Junior Gabriella Hoard said the university expected students who tested positive for COVID-19 to mask up to get food.
“[Students] would just have to go into these public places with their mask and get food from the meal plan, which I don’t really feel like that is safe, you’re exposing people to COVID,” Hoard said.
Hoard said she tested positive for COVID-19 twice while at AU. When she had the COVID-19 virus she wanted more support from the university and its administration. Hoard said she wanted the AU, during the height of the pandemic, to have made testing more accessible around campus.
“Trying to get COVID tests before [having vending machines] was really, really difficult my first two years,” Hoard said.
When there was an uptick of COVID-19 cases in Jan. 2022, the university said that the first three weeks of classes back from winter break would be virtual. When the city of Washington, D.C., “dialed back” its mask mandates on March 1, 2022, AU did not follow.
The university continued with its mask mandates through Sept. 26, 2022, after which AU dropped its mask mandate in classrooms, replacing the mandate for “optional and encouraged” masking, according to an email sent on Sept. 21, 2022.
During the spring semester of 2021, 535 first-year students were brought on campus for the first time through the Mid-Semester Residential Experience. The program was described as “a chance for students, particularly those who had never lived on campus, to be part of a safely distanced, in-person AU community.”
The university had not provided widespread housing to students up until this point in the pandemic, with only approved emergency housing, according to a March 12 university announcement.

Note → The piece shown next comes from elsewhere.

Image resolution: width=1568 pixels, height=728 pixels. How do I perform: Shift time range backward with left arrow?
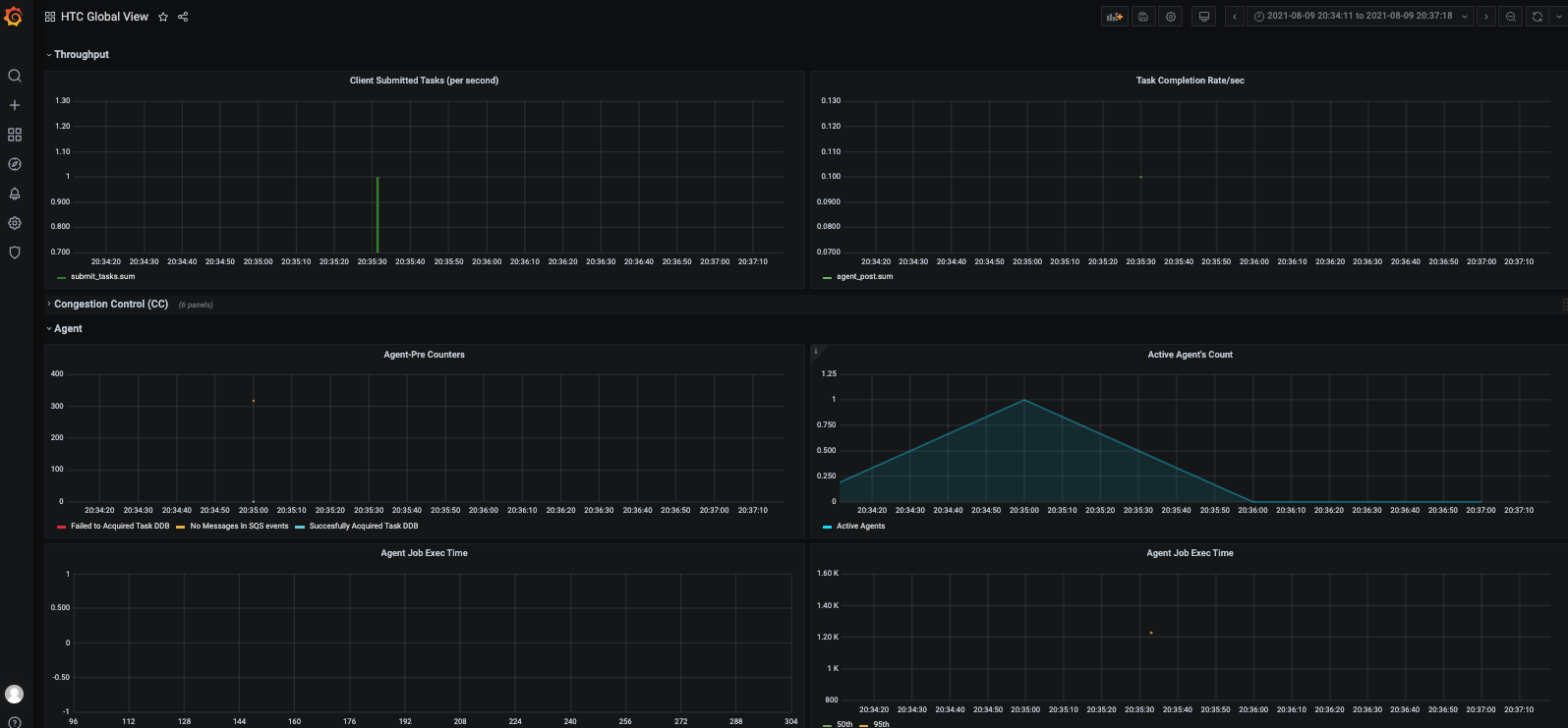click(x=1235, y=17)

The effect of the pandemic can also be seen in how some students say they feel about the transition from high school into college. First-year Karla Azcona said pandemic precautions made the transition more challenging.
“You get used to Zoom classes, and then now, with in-person classes and being in college, it’s a lot more demanding,” Azcona said.
School of International Service Professor Gregory Aftandilian said he made the case that it was more difficult to gauge and understand how much students were paying attention during and in a remote learning environment. He said it makes teaching more difficult and harder to gauge engagement.
“As a teacher, you don’t quite know what everyone’s doing [during Zoom classes],” Aftandilian said.
AU professors had to adapt to different forms of assessing students because of virtual classes during the pandemic. Some professors altered their testing methods because students were not in a classroom.
“Because everyone is home, I had to give a take home exam, an open book exam essentially. That is against what I normally taught,” Aftandilian said.
Students said they also felt challenged with Zoom classes.
“It wasn’t as interactive, it was just the professor lecturing,” said Junior Gelila Ermias.
Inside Higher Ed conducted a Student Voice Survey in April 2022. The survey consisted of 2,000 college students from over 100 institutions.
Nearly half of all students rated their education as fair or poor during the survey. More than half said that they learned less that academic year, compared to previous years before the coronavirus pandemic.
Sophomore Noam Emerson-Fleming, a member of Greek life, said he has compared his experience during the pandemic with the experiences of older students at AU.
“From my understanding, when I talked to some grads and seniors, it was a more chill campus, it was a little bit more of a college experience before COVID, and since COVID, it has been kind of miserable in a lot of ways,” Emerson-Fleming said.